Né à Turin le 2 octobre 1798, le prince de Carignan, qui paraissait alors très éloigné du trône, fut élevé avec une grande simplicité. Son père, le prince Charles-Emmanuel de Savoie-Carignan, qui avait épousé la princesse Marie de Saxe, étant mort à Chaillot, près de Paris, le 16 août 1800, il fut placé à Genève dans une pension très modeste. La sœur de M. Vaucher, chef de cette institution, s’était prise d’affection pour le petit prince abandonné. Comme on faisait dans ce pensionnat très mauvaise chère, elle faisait gagner à M. Charles (c’était ainsi qu’on désignait le futur roi de Sardaigne) une meilleure nourriture, à la condition qu’il porterait dans Genève les lettres qu’elle adressait à ses amis. « Dieu sait ce qu’elle me faisait porter, disait le roi Charles-Albert quand il racontait cette histoire. Je me suis bien douté plus tard que j’étais le messager des billets doux de la vieille mademoiselle Vaucher ; mais, comme elle me régalait en me donnant de bonnes choses à manger, je suis resté longtemps son fidèle commissionnaire. »
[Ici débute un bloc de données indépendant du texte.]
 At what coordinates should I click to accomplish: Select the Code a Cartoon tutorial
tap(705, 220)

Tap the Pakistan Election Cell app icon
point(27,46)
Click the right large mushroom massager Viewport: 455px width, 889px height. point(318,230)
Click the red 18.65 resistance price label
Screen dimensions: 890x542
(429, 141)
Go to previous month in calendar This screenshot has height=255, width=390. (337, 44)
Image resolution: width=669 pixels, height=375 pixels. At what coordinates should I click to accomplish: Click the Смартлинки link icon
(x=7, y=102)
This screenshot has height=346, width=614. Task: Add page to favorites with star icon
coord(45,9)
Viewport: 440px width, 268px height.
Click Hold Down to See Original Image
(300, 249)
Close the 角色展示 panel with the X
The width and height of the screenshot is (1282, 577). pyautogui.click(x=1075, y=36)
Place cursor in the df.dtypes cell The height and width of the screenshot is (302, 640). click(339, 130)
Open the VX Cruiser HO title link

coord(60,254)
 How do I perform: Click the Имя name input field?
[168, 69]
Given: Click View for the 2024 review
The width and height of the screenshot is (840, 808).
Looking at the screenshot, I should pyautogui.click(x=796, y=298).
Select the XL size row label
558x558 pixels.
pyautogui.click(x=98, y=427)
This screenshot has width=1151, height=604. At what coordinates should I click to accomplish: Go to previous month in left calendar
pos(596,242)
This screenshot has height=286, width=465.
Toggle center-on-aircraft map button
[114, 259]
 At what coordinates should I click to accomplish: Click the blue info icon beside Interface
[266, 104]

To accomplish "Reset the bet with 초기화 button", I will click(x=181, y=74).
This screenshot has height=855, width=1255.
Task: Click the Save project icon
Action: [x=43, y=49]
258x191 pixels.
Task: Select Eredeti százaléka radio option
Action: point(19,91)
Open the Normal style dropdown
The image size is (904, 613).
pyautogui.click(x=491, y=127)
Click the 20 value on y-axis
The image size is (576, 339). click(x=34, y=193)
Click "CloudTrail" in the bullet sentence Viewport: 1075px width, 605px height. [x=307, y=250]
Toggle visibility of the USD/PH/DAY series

À ce pensionnat Vaucher Charles-Albert avait un camarade de lit qui eut occasion de venir à Turin pour organiser l’administration de l’éclairage au gaz dans la ville. Le roi prouva à son ancien condisciple qu’il ne l’avait pas oublié, en lui facilitant son entreprise.

Il n’avait que dix-neuf ans lorsqu’il épousa la princesse Marie-Thérèse de Toscane, archiduchesse d’Autriche, âgée elle-même de seize ans. C’est de ce mariage que naquirent le roi Victor-Emmanuel II et son frère le duc de Gênes, ainsi qu’une princesse morte en bas âge.

Au commencement de l’année 1821, Victor-Emmanuel 1er régnait depuis dix-neuf ans, lorsque des troubles de peu d’importance en apparence éclatèrent à Turin. Le prétexte était des plus futiles. Le 11 janvier 1821 un étudiant qui avait fait scandale au théâtre en sifflant une actrice fut arrêté par la police. Il fit appel à ses camarades qui le délivrèrent : il fallut faire intervenir les carabiniers royaux. Trois des individus arrêtés furent envoyés dans les forteresses de Fenestrelle, de Gavi et d’Ivrée.

Le lendemain, 12, les cours eurent lieu à l’Université qui comprenait un millier d’étudiants. Vers quatre heures du soir, à la sortie des classes, une centaine de jeunes gens se groupèrent et réclamèrent la mise en liberté de leurs camarades arrêtés la veille pour lesquels ils revendiquaient le privilège d’être jugés par le corps des professeurs. On leur enjoignit de se séparer. Le comte Balbo, ministre de l’intérieur, modéré, capable et populaire, vint en personne les engager à la soumission : rien n’y fit. Le comte de Revel, gouverneur de Turin, et le général comte de Venançon ne furent pas plus heureux. Ils prirent des mesures militaires pour assurer la tranquillité de la ville. Plusieurs compagnies du régiment des grenadiers de la garde furent placées sur la place du château ; les troupes furent consignées dans leurs quartiers respectifs. Les étudiants élevèrent alors une barricade sous les arcades qui sont devant la porte de l’Université, située dans la belle rue du Pô. Les troupes reçurent l’ordre d’enlever et de détruire la barricade. Lorsqu’elles s’ébranlèrent, elles furent reçues à coups de pierres et, dit-on aussi, par deux coups de pistolet. La barricade fut emportée à coups de sabre et de baïonnette ; une trentaine d’étudiants forent blessés et cinquante furent mis en état d’arrestation.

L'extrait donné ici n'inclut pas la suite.